> _DATA_:
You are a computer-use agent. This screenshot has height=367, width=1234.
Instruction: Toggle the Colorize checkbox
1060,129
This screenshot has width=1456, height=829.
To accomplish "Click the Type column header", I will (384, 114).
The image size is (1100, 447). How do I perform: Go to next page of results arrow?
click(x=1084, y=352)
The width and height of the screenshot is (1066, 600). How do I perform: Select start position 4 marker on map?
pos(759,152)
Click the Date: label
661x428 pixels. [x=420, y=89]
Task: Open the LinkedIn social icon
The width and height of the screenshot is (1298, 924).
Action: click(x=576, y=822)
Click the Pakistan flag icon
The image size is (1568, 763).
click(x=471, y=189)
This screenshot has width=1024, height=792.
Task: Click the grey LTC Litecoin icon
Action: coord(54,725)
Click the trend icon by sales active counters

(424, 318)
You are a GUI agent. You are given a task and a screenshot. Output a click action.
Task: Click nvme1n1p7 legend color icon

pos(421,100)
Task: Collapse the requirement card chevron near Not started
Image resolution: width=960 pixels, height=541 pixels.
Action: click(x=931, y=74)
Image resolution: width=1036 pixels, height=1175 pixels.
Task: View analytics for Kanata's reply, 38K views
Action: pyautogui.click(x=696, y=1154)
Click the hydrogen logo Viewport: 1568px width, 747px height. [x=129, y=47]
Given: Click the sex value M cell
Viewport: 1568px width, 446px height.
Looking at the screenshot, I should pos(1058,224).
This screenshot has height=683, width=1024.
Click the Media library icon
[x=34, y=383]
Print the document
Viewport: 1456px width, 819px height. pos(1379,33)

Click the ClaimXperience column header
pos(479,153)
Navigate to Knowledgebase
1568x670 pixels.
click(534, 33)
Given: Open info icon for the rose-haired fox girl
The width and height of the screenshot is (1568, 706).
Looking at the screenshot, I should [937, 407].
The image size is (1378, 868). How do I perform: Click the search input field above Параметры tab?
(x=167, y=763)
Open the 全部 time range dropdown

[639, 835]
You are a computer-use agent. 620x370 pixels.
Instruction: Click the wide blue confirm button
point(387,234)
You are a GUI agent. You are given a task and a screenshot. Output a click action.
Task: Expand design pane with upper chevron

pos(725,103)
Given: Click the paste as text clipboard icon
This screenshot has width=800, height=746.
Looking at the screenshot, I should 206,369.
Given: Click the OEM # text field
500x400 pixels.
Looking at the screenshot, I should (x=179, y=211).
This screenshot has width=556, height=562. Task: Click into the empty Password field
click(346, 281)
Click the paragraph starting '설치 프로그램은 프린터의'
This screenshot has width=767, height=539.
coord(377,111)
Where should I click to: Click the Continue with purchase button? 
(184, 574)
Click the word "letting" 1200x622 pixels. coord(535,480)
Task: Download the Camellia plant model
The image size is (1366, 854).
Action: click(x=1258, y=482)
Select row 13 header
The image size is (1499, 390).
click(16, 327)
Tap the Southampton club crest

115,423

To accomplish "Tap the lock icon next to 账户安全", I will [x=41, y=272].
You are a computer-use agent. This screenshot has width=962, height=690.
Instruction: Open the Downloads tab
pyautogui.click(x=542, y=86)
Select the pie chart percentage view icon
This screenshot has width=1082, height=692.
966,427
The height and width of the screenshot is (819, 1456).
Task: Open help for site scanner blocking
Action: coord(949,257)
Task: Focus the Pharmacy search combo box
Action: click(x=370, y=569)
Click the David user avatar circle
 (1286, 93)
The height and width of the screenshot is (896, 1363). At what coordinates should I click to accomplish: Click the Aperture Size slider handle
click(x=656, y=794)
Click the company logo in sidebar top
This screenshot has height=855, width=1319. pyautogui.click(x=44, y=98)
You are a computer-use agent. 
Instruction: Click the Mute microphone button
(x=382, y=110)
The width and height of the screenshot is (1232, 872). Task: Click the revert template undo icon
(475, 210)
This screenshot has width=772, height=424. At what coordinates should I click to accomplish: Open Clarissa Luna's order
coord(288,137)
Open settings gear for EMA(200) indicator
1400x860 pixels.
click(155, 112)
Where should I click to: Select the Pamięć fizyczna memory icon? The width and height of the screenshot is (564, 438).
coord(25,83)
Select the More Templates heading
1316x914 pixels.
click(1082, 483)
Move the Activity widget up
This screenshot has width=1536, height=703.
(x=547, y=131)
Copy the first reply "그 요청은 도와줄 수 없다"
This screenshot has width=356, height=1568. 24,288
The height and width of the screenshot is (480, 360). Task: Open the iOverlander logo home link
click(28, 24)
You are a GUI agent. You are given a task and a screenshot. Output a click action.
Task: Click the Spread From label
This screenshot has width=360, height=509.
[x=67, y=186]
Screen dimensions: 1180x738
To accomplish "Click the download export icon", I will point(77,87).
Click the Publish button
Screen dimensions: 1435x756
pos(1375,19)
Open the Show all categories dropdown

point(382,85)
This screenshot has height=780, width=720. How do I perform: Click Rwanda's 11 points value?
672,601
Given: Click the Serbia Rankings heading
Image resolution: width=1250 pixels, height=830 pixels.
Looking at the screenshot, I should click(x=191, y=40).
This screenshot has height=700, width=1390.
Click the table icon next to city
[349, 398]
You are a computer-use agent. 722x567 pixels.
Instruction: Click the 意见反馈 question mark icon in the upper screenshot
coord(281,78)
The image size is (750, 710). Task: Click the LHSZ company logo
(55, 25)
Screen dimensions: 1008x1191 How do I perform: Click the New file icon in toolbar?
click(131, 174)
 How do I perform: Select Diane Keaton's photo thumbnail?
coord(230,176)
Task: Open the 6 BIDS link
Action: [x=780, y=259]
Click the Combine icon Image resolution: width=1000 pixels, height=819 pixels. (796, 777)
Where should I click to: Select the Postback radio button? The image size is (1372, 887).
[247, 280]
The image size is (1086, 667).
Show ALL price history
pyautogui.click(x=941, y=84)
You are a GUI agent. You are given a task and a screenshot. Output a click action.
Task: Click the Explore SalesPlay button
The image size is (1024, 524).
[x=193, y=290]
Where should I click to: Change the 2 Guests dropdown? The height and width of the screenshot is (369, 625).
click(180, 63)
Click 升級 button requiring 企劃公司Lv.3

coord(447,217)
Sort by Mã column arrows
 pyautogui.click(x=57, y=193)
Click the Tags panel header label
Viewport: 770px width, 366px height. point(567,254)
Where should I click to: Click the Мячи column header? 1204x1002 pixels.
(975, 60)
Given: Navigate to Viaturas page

> _WORK REQUIRED_: The reply must contain each line of the material, reproduced faithfully.

> _OUTPUT FOR THIS EXERCISE_:
You are a computer-use agent. This screenshot has height=367, width=1234.
Instruction: Toggle the Colorize checkbox
1060,129
This screenshot has width=1456, height=829.
To accomplish "Click the Type column header", I will (384, 114).
The image size is (1100, 447). How do I perform: Go to next page of results arrow?
click(x=1084, y=352)
The width and height of the screenshot is (1066, 600). How do I perform: Select start position 4 marker on map?
pos(759,152)
Click the Date: label
661x428 pixels. [x=420, y=89]
Task: Open the LinkedIn social icon
The width and height of the screenshot is (1298, 924).
Action: click(x=576, y=822)
Click the Pakistan flag icon
The image size is (1568, 763).
click(x=471, y=189)
This screenshot has width=1024, height=792.
Task: Click the grey LTC Litecoin icon
Action: coord(54,725)
Click the trend icon by sales active counters

(424, 318)
You are a GUI agent. You are given a task and a screenshot. Output a click action.
Task: Click nvme1n1p7 legend color icon

pos(421,100)
Task: Collapse the requirement card chevron near Not started
Image resolution: width=960 pixels, height=541 pixels.
Action: click(x=931, y=74)
Image resolution: width=1036 pixels, height=1175 pixels.
Task: View analytics for Kanata's reply, 38K views
Action: pyautogui.click(x=696, y=1154)
Click the hydrogen logo Viewport: 1568px width, 747px height. [x=129, y=47]
Given: Click the sex value M cell
Viewport: 1568px width, 446px height.
Looking at the screenshot, I should pos(1058,224).
This screenshot has height=683, width=1024.
Click the Media library icon
[x=34, y=383]
Print the document
Viewport: 1456px width, 819px height. pos(1379,33)

Click the ClaimXperience column header
pos(479,153)
Navigate to Knowledgebase
1568x670 pixels.
click(534, 33)
Given: Open info icon for the rose-haired fox girl
The width and height of the screenshot is (1568, 706).
Looking at the screenshot, I should [937, 407].
The image size is (1378, 868). How do I perform: Click the search input field above Параметры tab?
(x=167, y=763)
Open the 全部 time range dropdown

[639, 835]
You are a computer-use agent. 620x370 pixels.
Instruction: Click the wide blue confirm button
point(387,234)
You are a GUI agent. You are given a task and a screenshot. Output a click action.
Task: Expand design pane with upper chevron

pos(725,103)
Given: Click the paste as text clipboard icon
This screenshot has width=800, height=746.
Looking at the screenshot, I should 206,369.
Given: Click the OEM # text field
500x400 pixels.
Looking at the screenshot, I should (x=179, y=211).
This screenshot has width=556, height=562. Task: Click into the empty Password field
click(346, 281)
Click the paragraph starting '설치 프로그램은 프린터의'
This screenshot has width=767, height=539.
coord(377,111)
Where should I click to: Click the Continue with purchase button? 
(184, 574)
Click the word "letting" 1200x622 pixels. coord(535,480)
Task: Download the Camellia plant model
The image size is (1366, 854).
Action: click(x=1258, y=482)
Select row 13 header
The image size is (1499, 390).
click(16, 327)
Tap the Southampton club crest

115,423

To accomplish "Tap the lock icon next to 账户安全", I will [x=41, y=272].
You are a computer-use agent. This screenshot has width=962, height=690.
Instruction: Open the Downloads tab
pyautogui.click(x=542, y=86)
Select the pie chart percentage view icon
This screenshot has width=1082, height=692.
966,427
The height and width of the screenshot is (819, 1456).
Task: Open help for site scanner blocking
Action: coord(949,257)
Task: Focus the Pharmacy search combo box
Action: click(x=370, y=569)
Click the David user avatar circle
 (1286, 93)
The height and width of the screenshot is (896, 1363). At what coordinates should I click to accomplish: Click the Aperture Size slider handle
click(x=656, y=794)
Click the company logo in sidebar top
This screenshot has height=855, width=1319. pyautogui.click(x=44, y=98)
You are a computer-use agent. 
Instruction: Click the Mute microphone button
(x=382, y=110)
The width and height of the screenshot is (1232, 872). Task: Click the revert template undo icon
(475, 210)
This screenshot has width=772, height=424. At what coordinates should I click to accomplish: Open Clarissa Luna's order
coord(288,137)
Open settings gear for EMA(200) indicator
1400x860 pixels.
click(155, 112)
Where should I click to: Select the Pamięć fizyczna memory icon? The width and height of the screenshot is (564, 438).
coord(25,83)
Select the More Templates heading
1316x914 pixels.
click(1082, 483)
Move the Activity widget up
This screenshot has width=1536, height=703.
(x=547, y=131)
Copy the first reply "그 요청은 도와줄 수 없다"
This screenshot has width=356, height=1568. 24,288
The height and width of the screenshot is (480, 360). Task: Open the iOverlander logo home link
click(28, 24)
You are a GUI agent. You are given a task and a screenshot. Output a click action.
Task: Click the Spread From label
This screenshot has width=360, height=509.
[x=67, y=186]
Screen dimensions: 1180x738
To accomplish "Click the download export icon", I will point(77,87).
Click the Publish button
Screen dimensions: 1435x756
pos(1375,19)
Open the Show all categories dropdown

point(382,85)
This screenshot has height=780, width=720. How do I perform: Click Rwanda's 11 points value?
672,601
Given: Click the Serbia Rankings heading
Image resolution: width=1250 pixels, height=830 pixels.
Looking at the screenshot, I should click(x=191, y=40).
This screenshot has height=700, width=1390.
Click the table icon next to city
[349, 398]
You are a computer-use agent. 722x567 pixels.
Instruction: Click the 意见反馈 question mark icon in the upper screenshot
coord(281,78)
The image size is (750, 710). Task: Click the LHSZ company logo
(55, 25)
Screen dimensions: 1008x1191 How do I perform: Click the New file icon in toolbar?
click(131, 174)
 How do I perform: Select Diane Keaton's photo thumbnail?
coord(230,176)
Task: Open the 6 BIDS link
Action: [x=780, y=259]
Click the Combine icon Image resolution: width=1000 pixels, height=819 pixels. (796, 777)
Where should I click to: Select the Postback radio button? The image size is (1372, 887).
[247, 280]
The image size is (1086, 667).
Show ALL price history
pyautogui.click(x=941, y=84)
You are a GUI agent. You are given a task and a screenshot. Output a click action.
Task: Click the Explore SalesPlay button
The image size is (1024, 524).
[x=193, y=290]
Where should I click to: Change the 2 Guests dropdown? The height and width of the screenshot is (369, 625).
click(180, 63)
Click 升級 button requiring 企劃公司Lv.3

coord(447,217)
Sort by Mã column arrows
 pyautogui.click(x=57, y=193)
Click the Tags panel header label
Viewport: 770px width, 366px height. point(567,254)
Where should I click to: Click the Мячи column header? 1204x1002 pixels.
(975, 60)
Given: Navigate to Viaturas page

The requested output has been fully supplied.